The Department of Homeland Security in June issued a report on China’s ability to conduct an electromagnetic pulse (EMP) attack on the United States. The report concludes that China now has super-EMP weapons, is able to protect itself against an EMP attack and has developed protocols to conduct a first-strike attack.
The report says that China also has built a network of satellites, missiles and "super-EMP" weapons capable of disrupting the electric power grid, pipelines, critical banking infrastructure and communications.
EMPs include natural events like solar geomagnetic disturbances, or man-made disruptions like a thermonuclear detonation or a cyberattack.
One of the first human-caused EMP events occurred in 1962 when the 1.4 megaton Starfish Prime thermonuclear weapon detonated 400 km above the Pacific Ocean. The blast resulted in an EMP that caused unexpected electrical damage nearly 900 miles away in Hawaii.
In 1989, a geomagnetic storm triggered an event on the Hydro-Québec power system that left six million customers without power. The storm was the result of the sun ejecting a plume of superheated plasma that interacted with the Earth's magnetic field.
In May, Dr. Massoud Amin, IEEE and ASME Fellow and professor of electrical and computer engineering at the University of Minnesota, wrote in the IEEE Smart Grid newsletter that 30 years ago the U.S. Office of Technology Assessment warned that terrorists could “destroy critical [power system] components, incapacitating large segments of a transmission network for months."

Dataset entries:
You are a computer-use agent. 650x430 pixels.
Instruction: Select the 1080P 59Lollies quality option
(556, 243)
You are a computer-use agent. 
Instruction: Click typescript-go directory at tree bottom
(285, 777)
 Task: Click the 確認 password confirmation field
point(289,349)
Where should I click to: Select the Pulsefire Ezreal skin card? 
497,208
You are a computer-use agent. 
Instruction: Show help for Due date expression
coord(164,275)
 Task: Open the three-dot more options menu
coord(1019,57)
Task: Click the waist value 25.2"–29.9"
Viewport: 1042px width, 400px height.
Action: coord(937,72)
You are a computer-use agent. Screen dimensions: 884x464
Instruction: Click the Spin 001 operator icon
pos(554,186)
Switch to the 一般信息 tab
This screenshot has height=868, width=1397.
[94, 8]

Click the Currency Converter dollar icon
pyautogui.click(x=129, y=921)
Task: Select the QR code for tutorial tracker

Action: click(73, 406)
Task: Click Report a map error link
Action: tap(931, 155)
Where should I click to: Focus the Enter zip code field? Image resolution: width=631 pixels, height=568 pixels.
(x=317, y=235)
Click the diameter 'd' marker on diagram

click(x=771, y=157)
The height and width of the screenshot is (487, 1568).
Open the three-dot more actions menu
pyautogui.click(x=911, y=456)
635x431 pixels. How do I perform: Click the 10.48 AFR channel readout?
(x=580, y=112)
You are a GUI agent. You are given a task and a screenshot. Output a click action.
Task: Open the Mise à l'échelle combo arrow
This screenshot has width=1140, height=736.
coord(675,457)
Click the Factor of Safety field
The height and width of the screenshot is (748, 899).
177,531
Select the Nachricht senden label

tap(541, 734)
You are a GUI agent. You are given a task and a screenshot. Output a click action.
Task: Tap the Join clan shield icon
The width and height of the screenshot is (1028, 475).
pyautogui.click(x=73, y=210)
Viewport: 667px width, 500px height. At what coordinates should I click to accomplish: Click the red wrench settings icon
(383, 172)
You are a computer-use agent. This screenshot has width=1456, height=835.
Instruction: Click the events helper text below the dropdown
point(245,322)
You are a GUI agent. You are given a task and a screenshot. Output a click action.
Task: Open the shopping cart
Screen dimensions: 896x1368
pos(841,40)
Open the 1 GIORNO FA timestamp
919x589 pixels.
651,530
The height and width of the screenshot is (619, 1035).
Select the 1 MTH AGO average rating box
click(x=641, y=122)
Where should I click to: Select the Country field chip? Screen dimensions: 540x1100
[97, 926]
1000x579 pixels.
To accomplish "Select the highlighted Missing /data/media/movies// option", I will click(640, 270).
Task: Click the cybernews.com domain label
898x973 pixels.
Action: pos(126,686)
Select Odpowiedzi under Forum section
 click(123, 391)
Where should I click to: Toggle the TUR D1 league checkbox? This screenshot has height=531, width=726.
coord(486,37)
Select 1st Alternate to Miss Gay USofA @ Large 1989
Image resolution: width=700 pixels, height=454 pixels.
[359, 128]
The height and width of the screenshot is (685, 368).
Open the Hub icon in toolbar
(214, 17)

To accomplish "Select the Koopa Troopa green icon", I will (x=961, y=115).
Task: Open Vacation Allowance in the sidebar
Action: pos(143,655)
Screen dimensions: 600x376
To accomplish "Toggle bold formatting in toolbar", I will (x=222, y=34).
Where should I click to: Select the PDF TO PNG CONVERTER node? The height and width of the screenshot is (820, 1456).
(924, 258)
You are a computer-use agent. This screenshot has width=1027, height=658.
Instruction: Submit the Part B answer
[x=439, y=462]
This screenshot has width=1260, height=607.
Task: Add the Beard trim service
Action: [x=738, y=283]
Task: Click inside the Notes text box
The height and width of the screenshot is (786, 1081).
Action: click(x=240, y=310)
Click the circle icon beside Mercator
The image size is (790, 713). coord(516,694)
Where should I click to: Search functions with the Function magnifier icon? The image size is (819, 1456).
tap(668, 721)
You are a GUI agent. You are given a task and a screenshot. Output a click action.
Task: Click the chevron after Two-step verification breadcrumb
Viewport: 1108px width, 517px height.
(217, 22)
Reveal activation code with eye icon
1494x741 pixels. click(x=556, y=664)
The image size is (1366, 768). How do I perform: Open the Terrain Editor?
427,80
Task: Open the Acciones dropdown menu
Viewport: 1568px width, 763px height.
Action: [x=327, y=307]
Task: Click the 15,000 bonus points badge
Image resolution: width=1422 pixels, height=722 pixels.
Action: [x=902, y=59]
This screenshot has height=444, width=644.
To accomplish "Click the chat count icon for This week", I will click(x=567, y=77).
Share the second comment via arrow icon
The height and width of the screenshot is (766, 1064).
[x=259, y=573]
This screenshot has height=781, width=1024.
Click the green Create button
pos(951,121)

**REQUIRED ACTION A**
According to the passage on electromagnetic pulse threats, how many customers lost power in the 1989 Hydro-Québec event?
**REQUIRED ACTION B**
Continue the passage on electromagnetic pulse threats, starting after its last sentence.

**FINAL ANSWER A**
Six million customers.

**FINAL ANSWER B**
Amin said that in the intervening years, the situation has become even more complex. Biological warfare, pandemics, electromagnetic and geomagnetic pulse incident, increasing stress due to climate change, and increasing complexity and connectivity of cyber, communications, and control layers add “new families of security threats and dynamic risks.”
Amin wrote that as a practical matter, electrical systems must be structured to withstand temporary loss of physical components, just as they must operate through spontaneous local outages. Achieving that resiliency, he said, “depends on defending against attacks and systemic risks/threats, be they natural/environmental, pandemics, terroristic, military, or criminal.”
The Homeland Security report said that China’s classification of a high-altitude electromagnetic pulse (HEMP) attack in military doctrine as “electronic warfare” or “information warfare” indicates that HEMP "is not even considered a form of nuclear attack, but would be equivalent to non-nuclear weapons and cyber warfare."